L’extinction récurrente et violente de la plupart des « homos-financiarus » semble faire partie de l’ADN du genre, tant l’adaptation nécessaire est soudaine, tant la spécialisation de certains compétiteurs est un frein à la survie des autres.
Les chroniques uniques en leur genre de S. Rondot livrent au sujet de la « survivance » du trader en milieu hostile, un témoignage extraordinaire qui irrite maints lecteurs, et qui ne laissent aucun oxygène, ni à la chance, ni au rêve, ni à l’amateurisme.
Et, l’adaptation transparaît-elle, de manière certaine, comme le poumon de la réussite sur les marchés.
A l’instar de Nietzsche qui affirmait que « Le serpent qui ne peut changer de peau, meurt », le trader doit, pour pérenniser son existence sur les marchés, muer sans cesse et laisser ses vieux apparats loin derrière.
Mais au fait, qu’est ce que changer ? Changer quoi ? Et d’ailleurs, est-ce vraiment possible ?
Lorsque l’on étudie la notion de changement, on reste estomaqué par le premier constat.
S’il est vrai que l’homme possède une marge de manœuvre pour changer volontairement, on constate que cette possibilité est d’une étroitesse surprenante, et que, de surcroît, cela prend profusément du temps … « Very time consuming » comme disent nos cousins des Amériques.
Du temps … vu son âge, la vieille taupe justement, elle en manque … alors, elle préfère changer d’acteurs … plutôt que d’octroyer la possibilité d’une adaptation en douceur des amoureux du moment.
Une génération d’intervenants est, sans ambages, substituée à une autre.
L’une et l’autre n’ayant pour unique liens que la cupidité, la peur, et … la mémoire évanouie.
En dehors des ondes de convulsion « en fréquence de résonance » qui balayent de temps à autre des légions de traders, une sage adaptation des modes de pensée et des comportements peut se faire.
De nombreuses aires cérébrales sont impliquées dans la conscience de soi ; définissant ce que je suis, comment je fonctionne ; et figurant le socle de ce qui est à transformer.
D’où, la difficulté à changer tout un système complexe qui repose sur une certaine homogénéité et un fonctionnement synchrone.
Bref, sur le plan neurologique, le cerveau ne possède pas la plasticité requise pour des transformations majeures et rapides de la personnalité.
Vous comprenez donc la source de votre effarement et de votre incapacité à agir en périodes chahutées, telles que celles du dernier trimestre 2008.
Ces instants de disgrâce où l’on voyait une volatilité supérieure à 10% certains jours, ainsi que des volumes de plus de 10 milliards d’euros (des robots faisaient le job … et vous finissiez pauvres comme Job).
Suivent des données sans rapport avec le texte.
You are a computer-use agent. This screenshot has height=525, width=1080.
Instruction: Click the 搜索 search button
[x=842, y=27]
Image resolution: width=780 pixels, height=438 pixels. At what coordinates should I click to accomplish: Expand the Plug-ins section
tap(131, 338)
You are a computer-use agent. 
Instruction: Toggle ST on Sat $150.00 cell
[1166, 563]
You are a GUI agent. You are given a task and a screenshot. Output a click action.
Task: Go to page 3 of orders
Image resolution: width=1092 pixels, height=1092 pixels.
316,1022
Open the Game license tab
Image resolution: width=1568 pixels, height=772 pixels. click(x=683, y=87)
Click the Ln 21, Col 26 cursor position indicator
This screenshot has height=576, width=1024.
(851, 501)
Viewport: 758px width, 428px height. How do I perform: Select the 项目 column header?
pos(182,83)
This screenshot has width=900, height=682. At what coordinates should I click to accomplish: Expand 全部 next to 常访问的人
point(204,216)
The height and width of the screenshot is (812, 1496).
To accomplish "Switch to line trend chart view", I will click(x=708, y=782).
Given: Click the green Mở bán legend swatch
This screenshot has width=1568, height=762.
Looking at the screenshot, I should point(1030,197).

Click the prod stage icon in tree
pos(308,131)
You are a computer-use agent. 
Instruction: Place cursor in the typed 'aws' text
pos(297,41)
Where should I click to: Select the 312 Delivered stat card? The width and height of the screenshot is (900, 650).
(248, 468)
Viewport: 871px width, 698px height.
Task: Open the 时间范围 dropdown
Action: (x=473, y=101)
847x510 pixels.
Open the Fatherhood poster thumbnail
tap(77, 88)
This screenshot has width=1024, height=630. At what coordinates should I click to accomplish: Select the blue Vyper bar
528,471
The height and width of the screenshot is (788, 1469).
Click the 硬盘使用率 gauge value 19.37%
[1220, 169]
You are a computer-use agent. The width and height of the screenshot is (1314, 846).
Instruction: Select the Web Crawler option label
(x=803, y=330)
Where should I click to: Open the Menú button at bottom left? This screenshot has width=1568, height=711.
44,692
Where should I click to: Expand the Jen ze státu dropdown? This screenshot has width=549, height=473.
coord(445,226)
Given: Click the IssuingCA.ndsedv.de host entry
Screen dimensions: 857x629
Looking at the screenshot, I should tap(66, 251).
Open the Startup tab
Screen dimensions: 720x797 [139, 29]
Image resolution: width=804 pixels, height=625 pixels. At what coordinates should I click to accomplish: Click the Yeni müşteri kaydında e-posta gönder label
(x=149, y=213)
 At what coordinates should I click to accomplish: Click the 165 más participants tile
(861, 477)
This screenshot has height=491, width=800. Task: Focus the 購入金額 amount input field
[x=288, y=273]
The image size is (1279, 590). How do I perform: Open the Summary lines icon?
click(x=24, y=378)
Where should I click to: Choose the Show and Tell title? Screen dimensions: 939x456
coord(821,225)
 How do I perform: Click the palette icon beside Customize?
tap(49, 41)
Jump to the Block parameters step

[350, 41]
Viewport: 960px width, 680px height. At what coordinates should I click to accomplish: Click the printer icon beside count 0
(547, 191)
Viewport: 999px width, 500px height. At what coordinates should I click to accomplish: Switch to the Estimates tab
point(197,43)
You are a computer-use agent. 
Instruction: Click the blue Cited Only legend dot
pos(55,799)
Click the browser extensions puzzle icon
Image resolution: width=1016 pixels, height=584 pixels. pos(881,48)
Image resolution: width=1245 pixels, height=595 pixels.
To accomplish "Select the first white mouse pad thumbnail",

En ces instants là, on troque son costume d’Acteur … pour celui de Spectateur … tout en étant toujours sur la scène … sans connaître ni le nom de la pièce, ni son texte, ni le décor, ni l’auteur, ni ses partenaires … FIASCO !
L’essentiel des entités du cerveau où sont stockés les logiciels à « patcher » pour changer, se situe au sien d’un gros amas de cellules en forme de banane qui traverse d’avant en arrière la boite crânienne, à peu près en son milieu.
On nomme cela de l’acronyme barbare CMS : Cortical Midline Strutures.
C’est à la complexité de cet ensemble, tout autant qu’à sa diversité fonctionnelle, que nous devons le manque de plasticité de nos comportements, ainsi que la quasi impossibilité à dompter avec vélocité nos émotions.
C’est pourtant là que se situe la cause de nos rengaines habituelles, celles qui nous collent aux doigts comme un scotch, et dont on ne peut se départir.
« Pourquoi ai-je fait cela ? Je le Savais ! »
« Je n’aurai pas dû acheter sur un sommet comme l’autre jour ! »
« Je savais que je ne devais pas pyramider à la baisse ! »
« Jamais se positionner sur une valeur la veille d’une publication … Pourquoi l’ai-je fait ? »
« Je m’étais promis de ne plus acheter une valeur dont les fondamentaux sont pourris … pourquoi ai-je recommencé ? »
« Je devais couper à -10 % si je n’étais pas dans le bon sens. J’en suis à -50% et je ne fais rien. Pourquoi ? »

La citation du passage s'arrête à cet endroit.